EXERCISE |
Output all entries verbatim. Skip pictures.
== Segment start ==
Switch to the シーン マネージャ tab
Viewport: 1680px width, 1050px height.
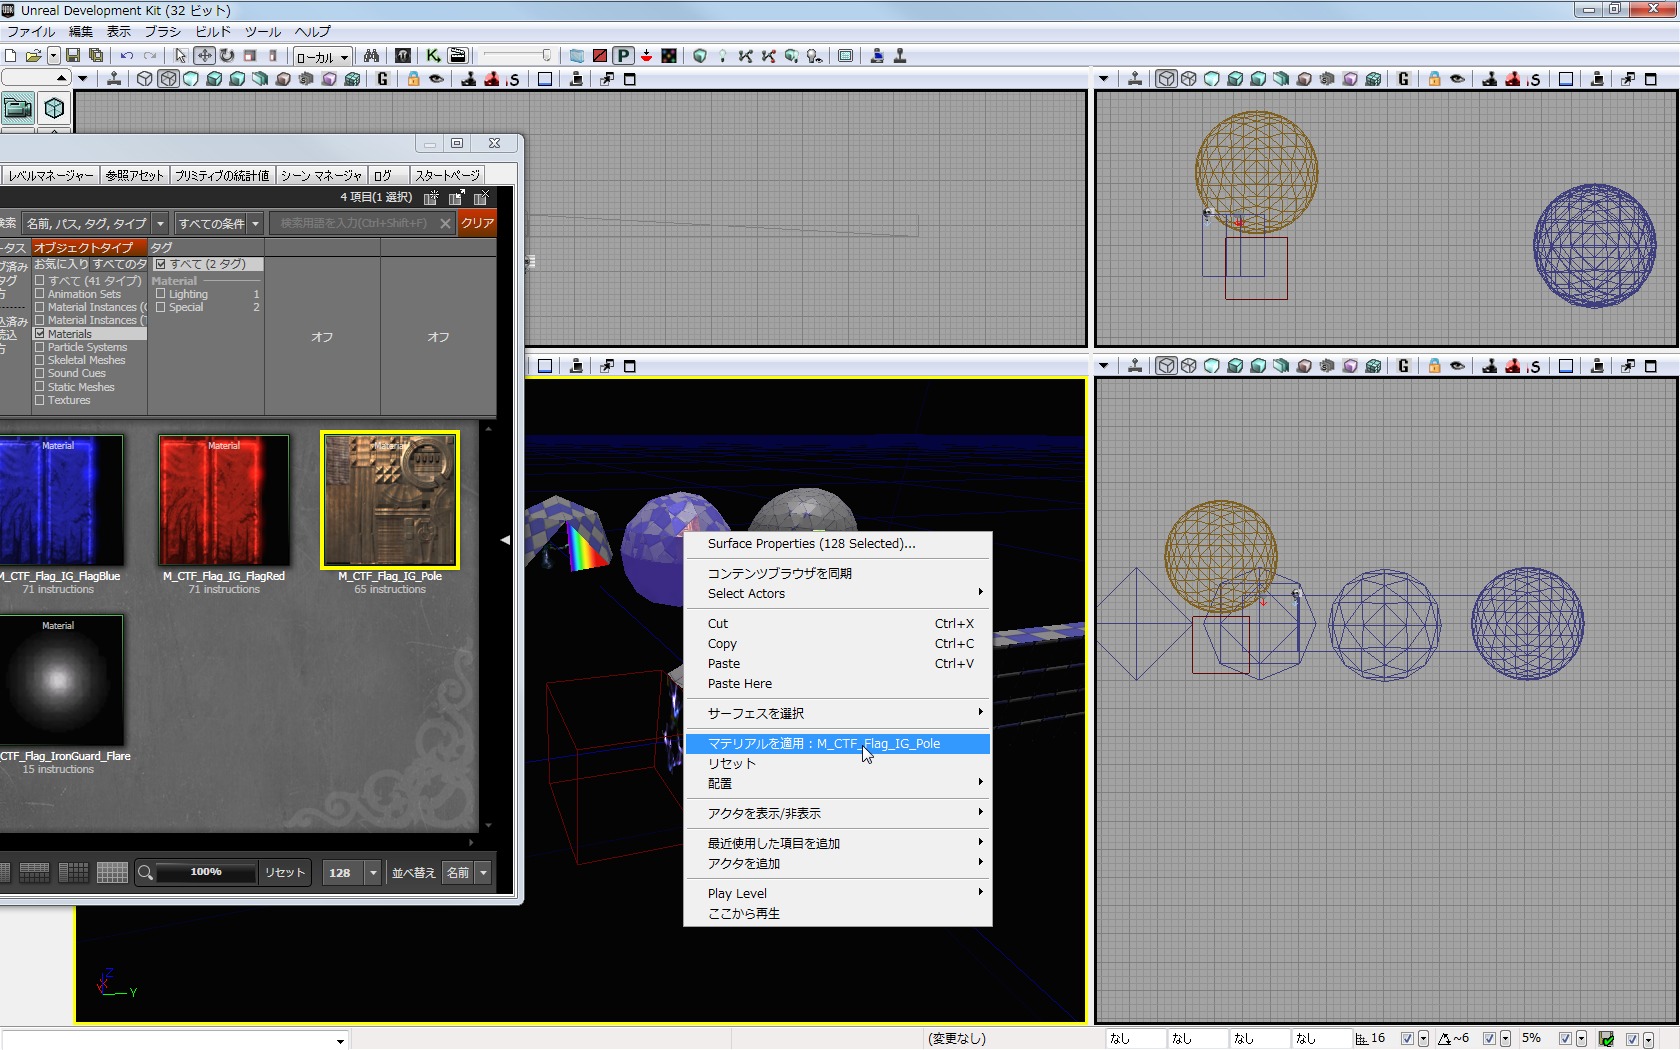coord(320,175)
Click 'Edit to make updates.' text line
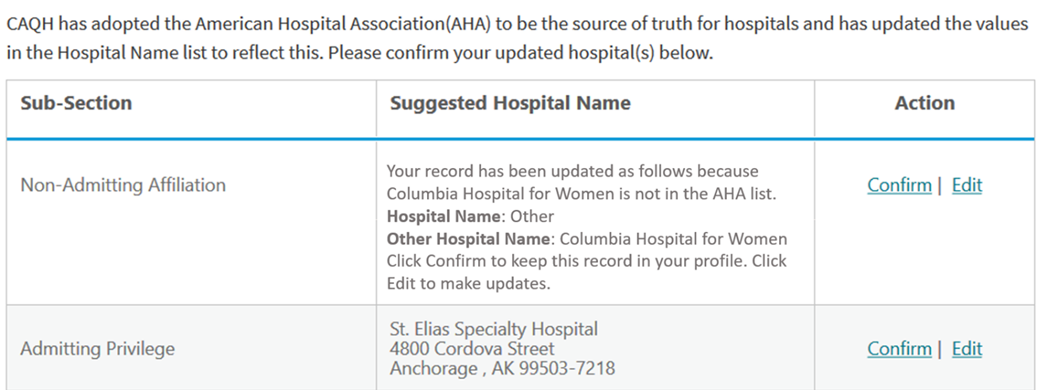The height and width of the screenshot is (390, 1047). pos(469,283)
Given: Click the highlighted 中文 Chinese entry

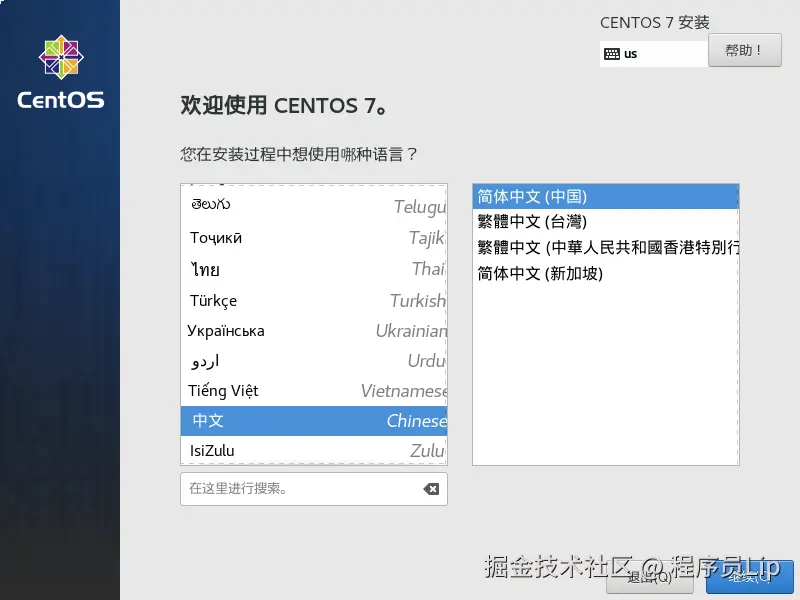Looking at the screenshot, I should [300, 421].
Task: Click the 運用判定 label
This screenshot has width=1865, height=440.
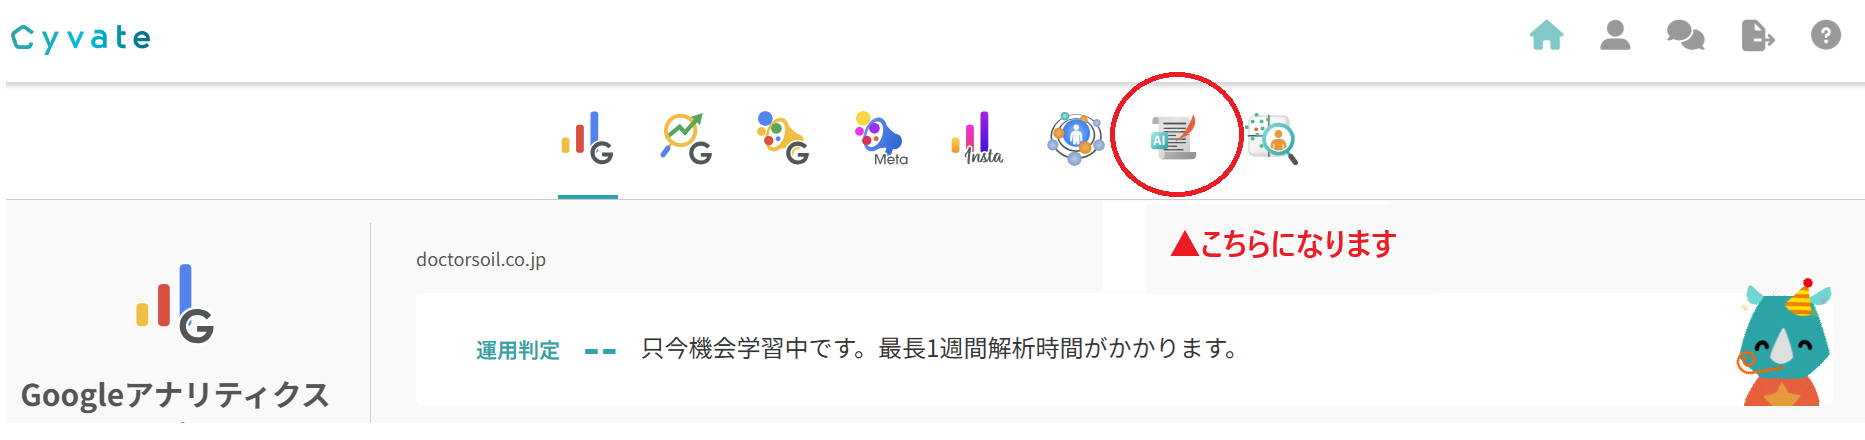Action: click(517, 350)
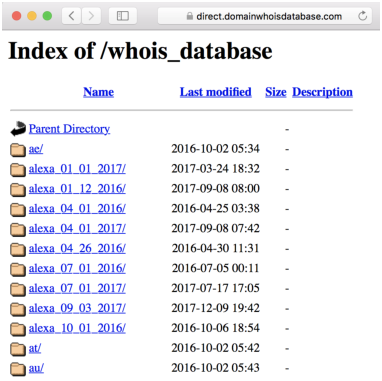This screenshot has height=381, width=382.
Task: Click the padlock icon in address bar
Action: click(189, 16)
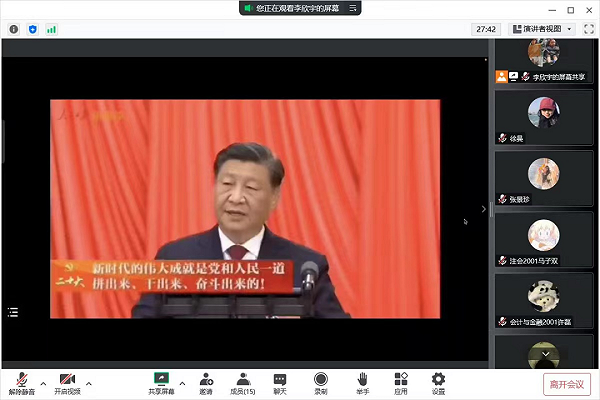This screenshot has width=600, height=400.
Task: Check the green network signal indicator
Action: 51,29
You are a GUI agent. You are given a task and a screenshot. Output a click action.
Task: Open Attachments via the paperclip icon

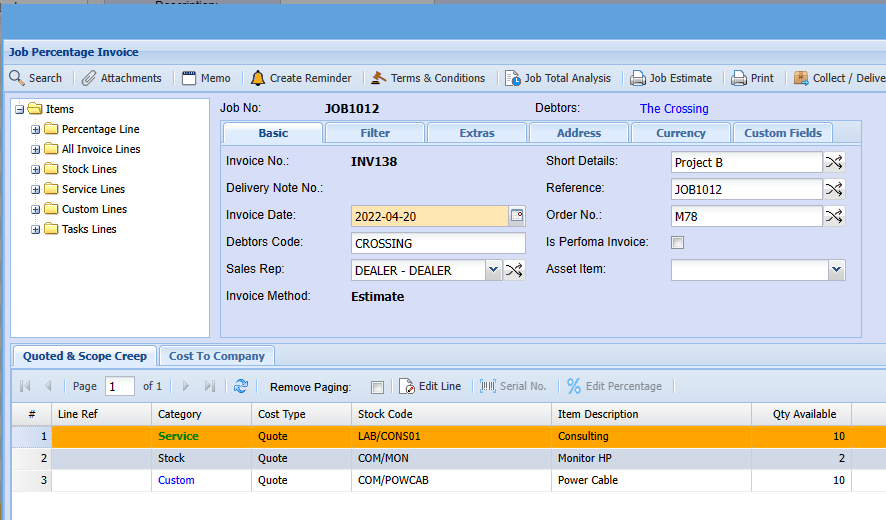point(89,78)
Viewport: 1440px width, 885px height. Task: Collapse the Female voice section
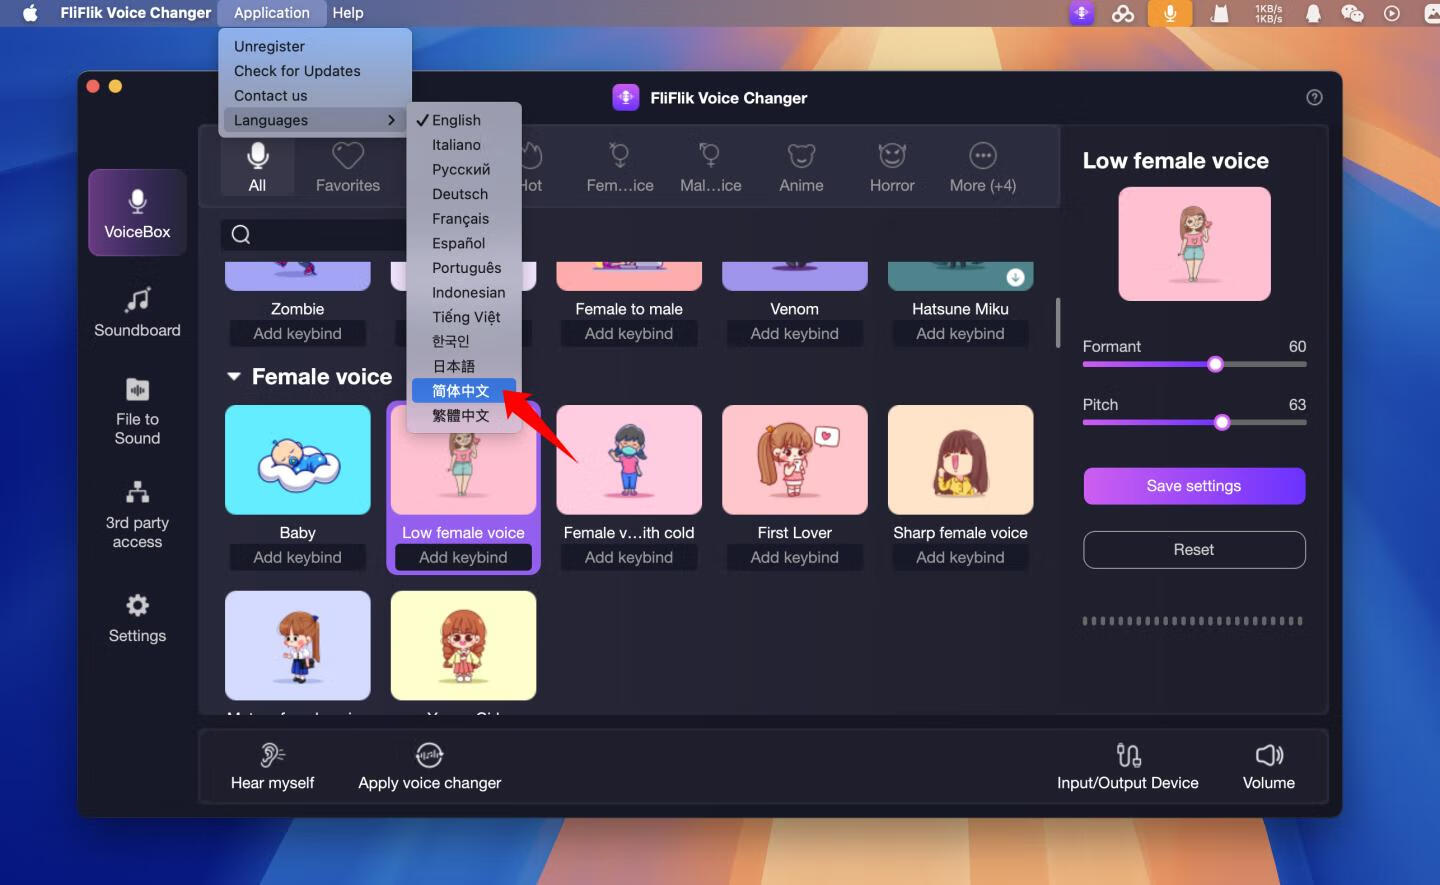point(233,376)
== Segment end ==
THE ANSWER |
Switch to the シーン マネージャ tab
Viewport: 1680px width, 1050px height.
coord(320,175)
Click 'Edit to make updates.' text line
The height and width of the screenshot is (390, 1047). pos(469,283)
Given: Click the highlighted 中文 Chinese entry

Looking at the screenshot, I should [300, 421].
Task: Click the 運用判定 label
This screenshot has width=1865, height=440.
Action: click(517, 350)
This screenshot has height=381, width=382.
Task: Click the padlock icon in address bar
Action: click(189, 16)
This screenshot has width=600, height=400.
Task: Check the green network signal indicator
Action: 51,29
You are a GUI agent. You are given a task and a screenshot. Output a click action.
Task: Open Attachments via the paperclip icon

point(89,78)
Viewport: 1440px width, 885px height. Task: Collapse the Female voice section
point(233,376)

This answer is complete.